> _やること_:
[1] BirdCLEF+ 2026のお知らせでは、音を集めるために録音機を何台置いていると書かれていますか。
[2] BirdCLEF+ 2026のお知らせのうち、「リリース発行企業:株式会社Rist」から「本コンペティションの結果はこちらからご覧いただけます。」までを、そのまま書き写してください。
[3] BirdCLEF+ 2026のお知らせを、最後の文のあとから続けて書いてください。

───── 表示中の文章 ─────

リリース発行企業:株式会社Rist
株式会社Rist(本社所在地:京都市下京区 代表取締役社長:長野慶、以下Rist)は、世界最大級のデータ分析プラットフォーム「Kaggle」で開催されたコンペティション「BirdCLEF+ 2026」(以下、本コンペティション)において、Rist Kaggle Teamに所属するKaggle Grandmasterの竹ノ内勝哉が個人で3位、金メダルを獲得したことをお知らせいたします。

本コンペティションは、「Cornell Lab of Ornithology」の主催で2026年3月11日~2026年6月3日にかけて開催されました。
ブラジルのパンタナール湿原で連続録音された音声から、野生生物の種をAIで自動識別するコンペティションです。この湿原には650種を超える鳥類など多様な生き物が暮らしていますが、洪水や山火事、農地拡大で野外調査が難しく、その大半はまだ調べられていません。そこで1,000台もの録音機を設置して音を集めていますが、データが膨大すぎて人の手では確認しきれず、ラベル付きデータも足りていないのが現状です。求められているのは、さまざまな環境に対応でき、現場の雑多なデータにも強く、保全の判断に役立つモデルです。膨大な音声を大規模に解析するこの方法は、危機にある生態系を守るための有効な手段になると考えられています。
竹ノ内は参加者5,023名、4,091チームのうち個人で3位となり、金メダルを獲得いたしました。
本コンペティションの結果はこちらからご覧いただけます。

───── データ ─────

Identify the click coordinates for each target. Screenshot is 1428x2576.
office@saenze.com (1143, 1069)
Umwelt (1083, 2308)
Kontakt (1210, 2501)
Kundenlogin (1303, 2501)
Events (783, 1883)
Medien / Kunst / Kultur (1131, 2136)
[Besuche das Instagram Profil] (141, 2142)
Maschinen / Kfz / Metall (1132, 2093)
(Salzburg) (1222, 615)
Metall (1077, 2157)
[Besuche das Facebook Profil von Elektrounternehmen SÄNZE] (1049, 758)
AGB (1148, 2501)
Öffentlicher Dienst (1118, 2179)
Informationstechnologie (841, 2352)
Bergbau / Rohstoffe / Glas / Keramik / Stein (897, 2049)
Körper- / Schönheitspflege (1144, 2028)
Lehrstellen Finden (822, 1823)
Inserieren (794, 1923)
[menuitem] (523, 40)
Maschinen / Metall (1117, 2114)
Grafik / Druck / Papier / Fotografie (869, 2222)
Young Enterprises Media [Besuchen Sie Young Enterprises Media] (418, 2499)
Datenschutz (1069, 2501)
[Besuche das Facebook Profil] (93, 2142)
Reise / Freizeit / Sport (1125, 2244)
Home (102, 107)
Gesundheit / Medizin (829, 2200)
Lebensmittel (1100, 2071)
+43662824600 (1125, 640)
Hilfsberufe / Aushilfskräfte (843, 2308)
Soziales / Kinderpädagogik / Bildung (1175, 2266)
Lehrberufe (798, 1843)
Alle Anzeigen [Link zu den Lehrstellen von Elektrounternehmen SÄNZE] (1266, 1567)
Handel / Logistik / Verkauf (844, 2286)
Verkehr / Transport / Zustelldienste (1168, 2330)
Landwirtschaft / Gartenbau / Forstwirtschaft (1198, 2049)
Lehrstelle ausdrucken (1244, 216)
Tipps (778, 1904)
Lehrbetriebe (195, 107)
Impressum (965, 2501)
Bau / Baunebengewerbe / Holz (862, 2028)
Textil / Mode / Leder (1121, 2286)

─────

> _項目ごとの答え_:
[1] 1,000台です。

[2]
リリース発行企業:株式会社Rist
株式会社Rist(本社所在地:京都市下京区 代表取締役社長:長野慶、以下Rist)は、世界最大級のデータ分析プラットフォーム「Kaggle」で開催されたコンペティション「BirdCLEF+ 2026」(以下、本コンペティション)において、Rist Kaggle Teamに所属するKaggle Grandmasterの竹ノ内勝哉が個人で3位、金メダルを獲得したことをお知らせいたします。

本コンペティションは、「Cornell Lab of Ornithology」の主催で2026年3月11日~2026年6月3日にかけて開催されました。
ブラジルのパンタナール湿原で連続録音された音声から、野生生物の種をAIで自動識別するコンペティションです。この湿原には650種を超える鳥類など多様な生き物が暮らしていますが、洪水や山火事、農地拡大で野外調査が難しく、その大半はまだ調べられていません。そこで1,000台もの録音機を設置して音を集めていますが、データが膨大すぎて人の手では確認しきれず、ラベル付きデータも足りていないのが現状です。求められているのは、さまざまな環境に対応でき、現場の雑多なデータにも強く、保全の判断に役立つモデルです。膨大な音声を大規模に解析するこの方法は、危機にある生態系を守るための有効な手段になると考えられています。
竹ノ内は参加者5,023名、4,091チームのうち個人で3位となり、金メダルを獲得いたしました。
本コンペティションの結果はこちらからご覧いただけます。

[3]
https://www.kaggle.com/competitions/birdclef-2026/leaderboard
Discussionはこちらからご覧いただけます。
https://www.kaggle.com/competitions/birdclef-2026/writeups/3rd-place-solution

Kaggle Grandmaster 竹ノ内 勝哉
竹ノ内コメント
コーディングエージェントの使い方に悩みました。初期は実験アイデアの立案から提出まで全自動化しました。スコアは改善するものの他の参加者の水準には届かず、途中から自分で手を動かし、コード記述や相談の補助としてAIを使う形に切り替えてうまく回り始めました。
最も注力したのはモデルの多様性です。アンサンブルが効果的だったため、複数種類のモデルを作り、予測値の相関が小さくなるよう工夫しました。
苦労したのは、公開ノートブックのスコアが高く、終了間際まで更新され続けたことです。public scoreでは最後まで抜けず焦りもありました。中身を読むと過度な最適化が見られたため、最終的には逆転できると考えて取り組みました。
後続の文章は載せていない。